By comparing the results across different data sets, we notice that the quality of the detection may vary widely. This is due to the properties of the original time series. For example, while Bike data is relatively clean, Traffic and especially CDS data have much more noise and irregularities, that are detected as outliers. Hence the precision calculated based on injected outliers gets smaller.

Comparing ND with ARIMA based methods, we notice that ND performs either close to or better than the others in almost all the experiments. We think the main reason is that ND accounts for seasonality without differencing, so it does not “pollute” normal points like ARIMA based methods.

Comparing TL1 with ND and ARIMA based methods, we see an advantage in most cases. This confirms our assumption that whether the day is a holiday has a significant influence on the value observed on that day. TL1 makes use of that information to explain some of the “outliers” in the data. This can largely reduce the number of false alarms and therefore increase the precision.
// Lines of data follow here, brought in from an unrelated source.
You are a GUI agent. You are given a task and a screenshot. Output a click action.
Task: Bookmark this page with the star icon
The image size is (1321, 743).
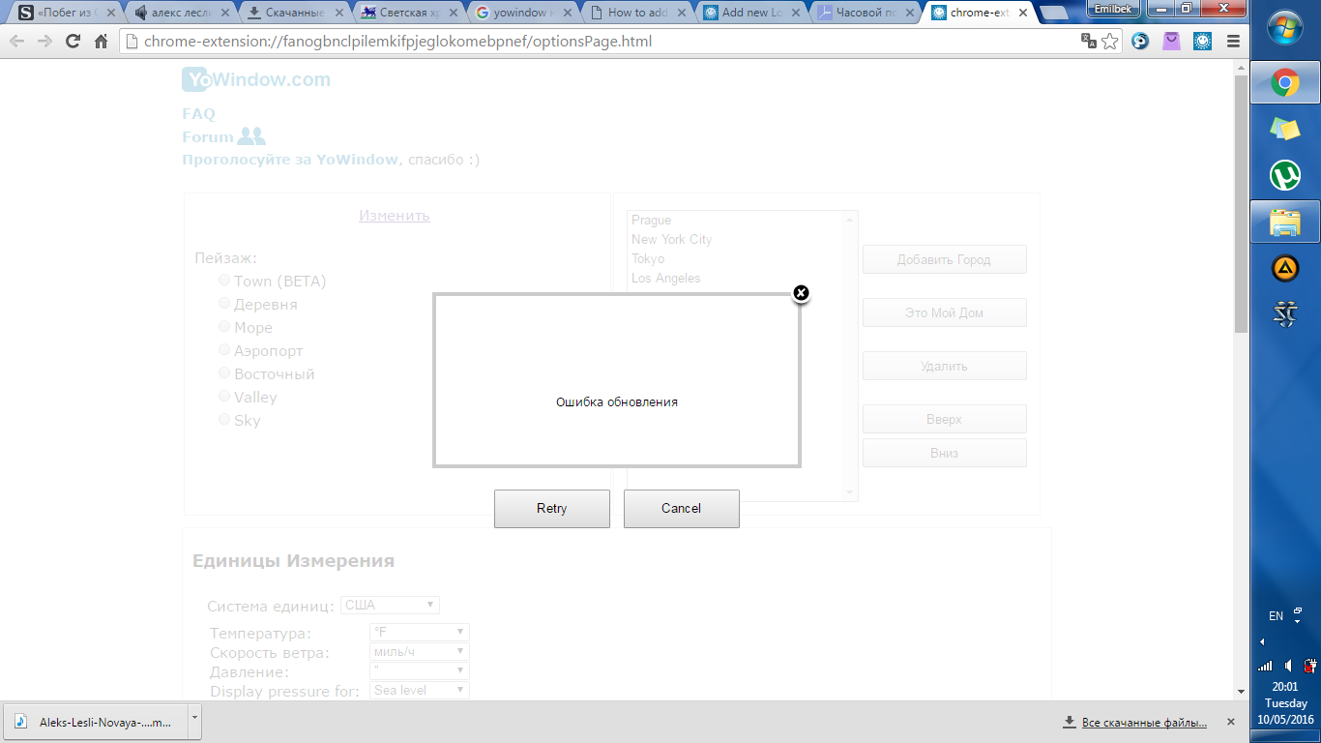[x=1110, y=42]
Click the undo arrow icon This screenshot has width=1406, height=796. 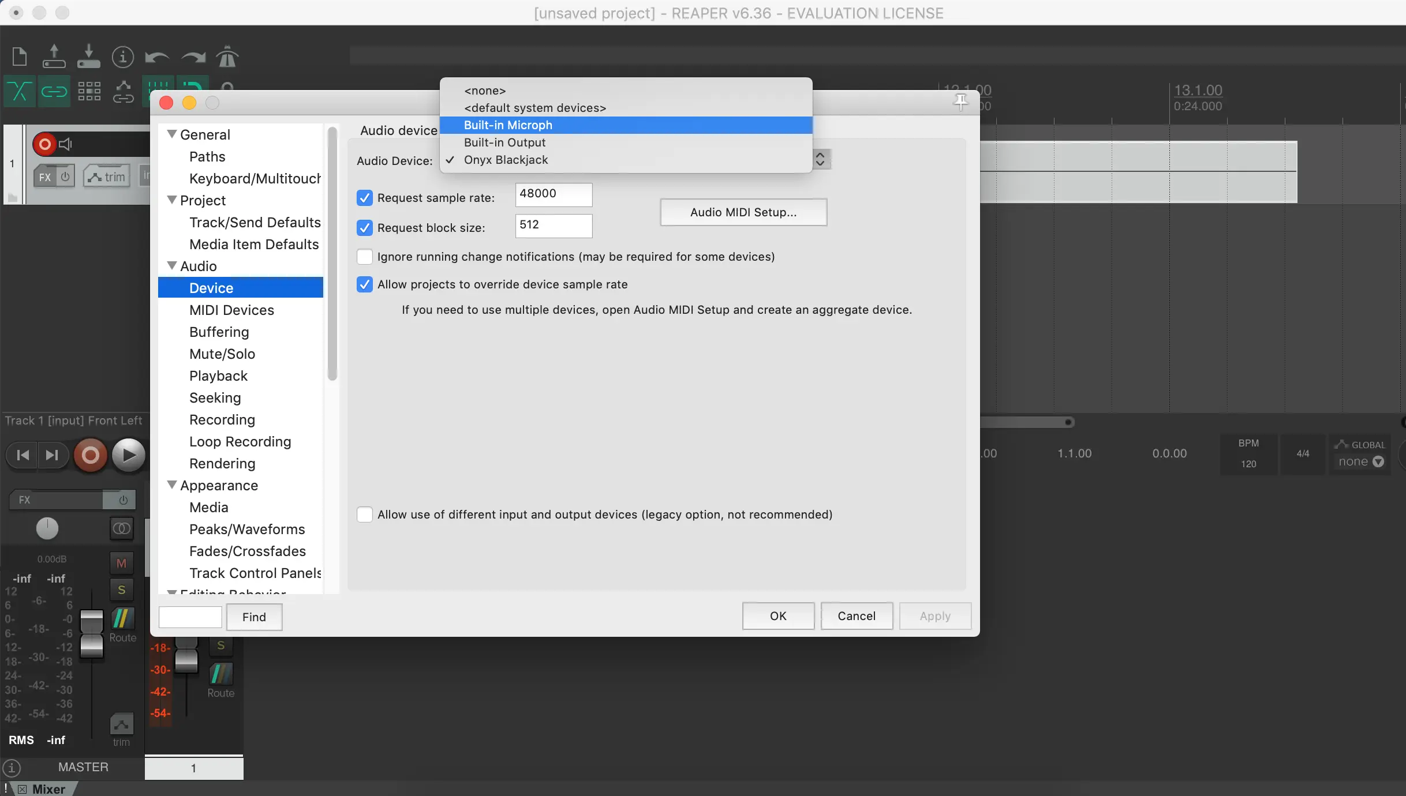click(156, 57)
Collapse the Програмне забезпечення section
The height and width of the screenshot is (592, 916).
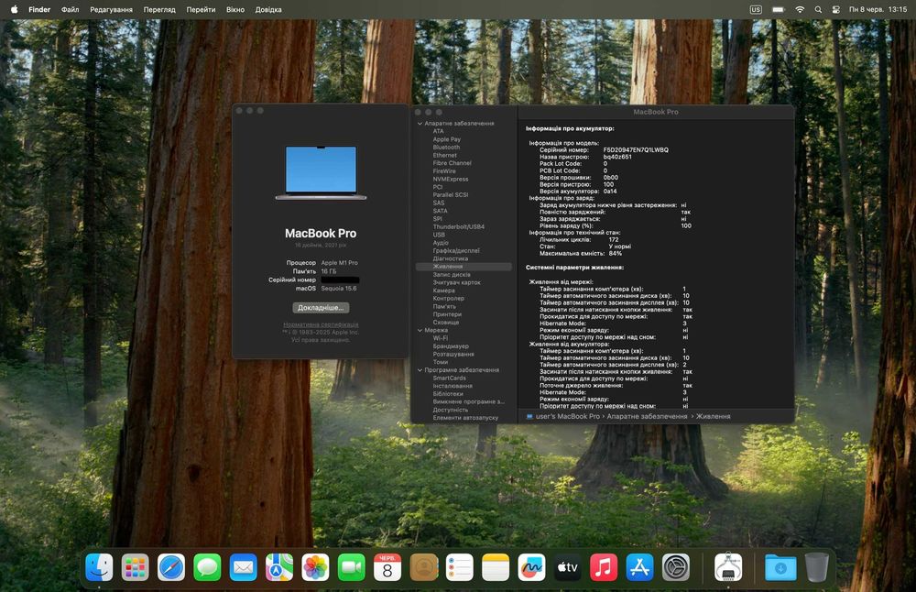point(420,370)
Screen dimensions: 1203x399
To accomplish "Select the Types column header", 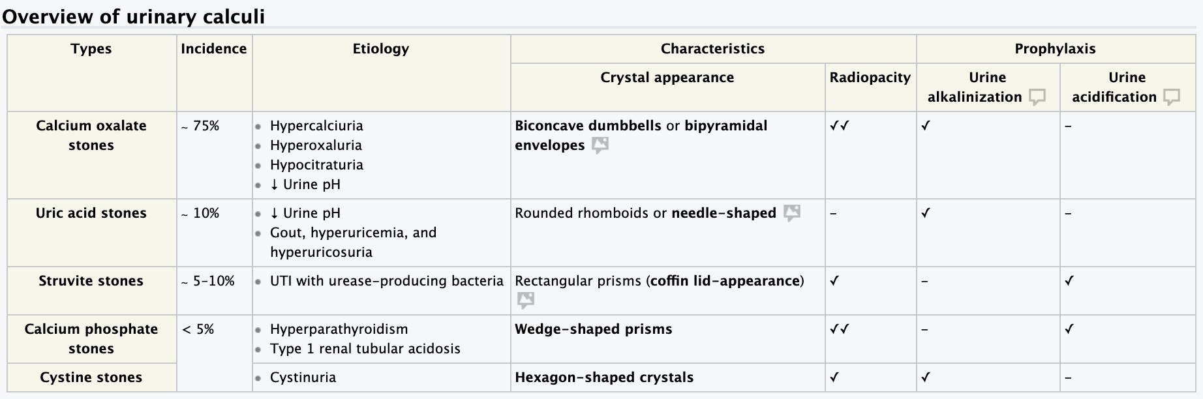I will (x=91, y=49).
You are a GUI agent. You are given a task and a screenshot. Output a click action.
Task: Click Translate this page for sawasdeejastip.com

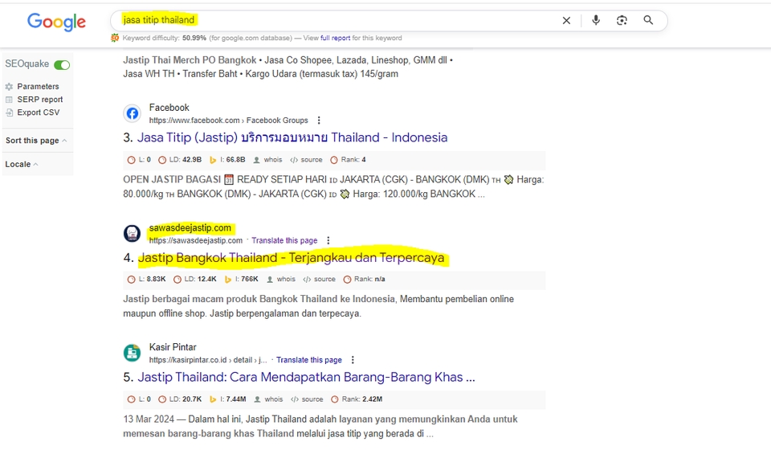tap(284, 240)
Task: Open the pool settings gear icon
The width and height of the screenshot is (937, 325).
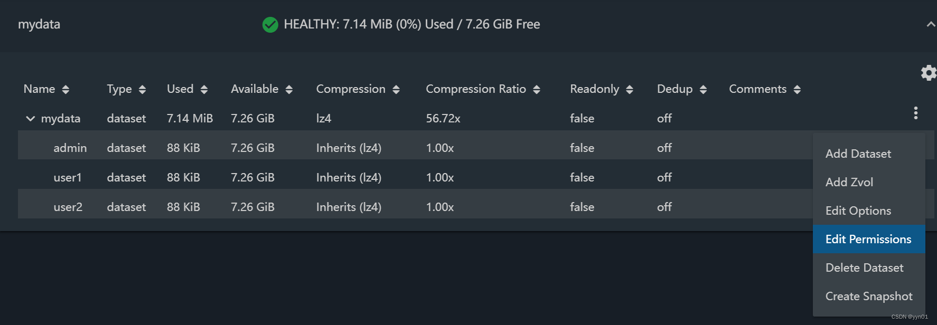Action: [928, 73]
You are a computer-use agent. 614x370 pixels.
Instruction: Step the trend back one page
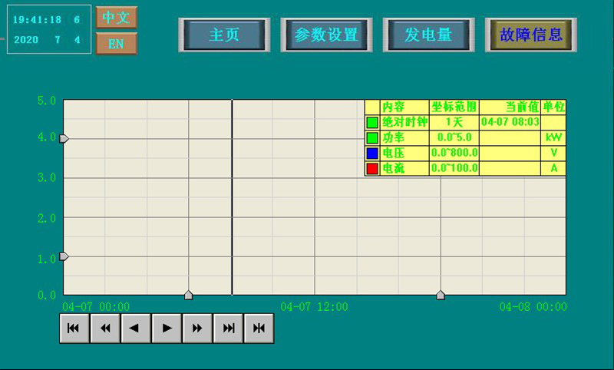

Comparing TL2 with TL1, TL2 dominates TL1 in almost all cases. This proves the usefulness of additional information (EHR counts for CDS data and weather for Bike data), and demonstrates the flexibility of our method. Whenever there is new potentially useful information, we can add it as new context variable(s) to improve the performance. In reality, it is hard to tell beforehand which context variables will be helpful for detecting outliers. For our method, we can just add all the variables that might be helpful and have the model learn which are. This, we think, is a big advantage over a rule-based model, which needs expert knowledge and/or trial-and-error to find out which variables are useful and to define correct rules to filter out false alarms.

Conclusion

We have developed a new two-layer method for online outlier detection in nonstationary time series. The first layer removes non-stationarity and temporal dependencies and computes the local deviation scores. The second layer makes use of the context variables, which may explain some “outliers” in the data, through Bayesian linear regression on the first-layer output. We tested the method using data sets from three different domains. Compared with traditional methods, our method can handle nonstationary time series and use context variables to filter out explicable “outliers”, resulting in reduced false alarms and increased precision at reasonable alerting rates, which is of crucial importance for building monitoring and alerting systems.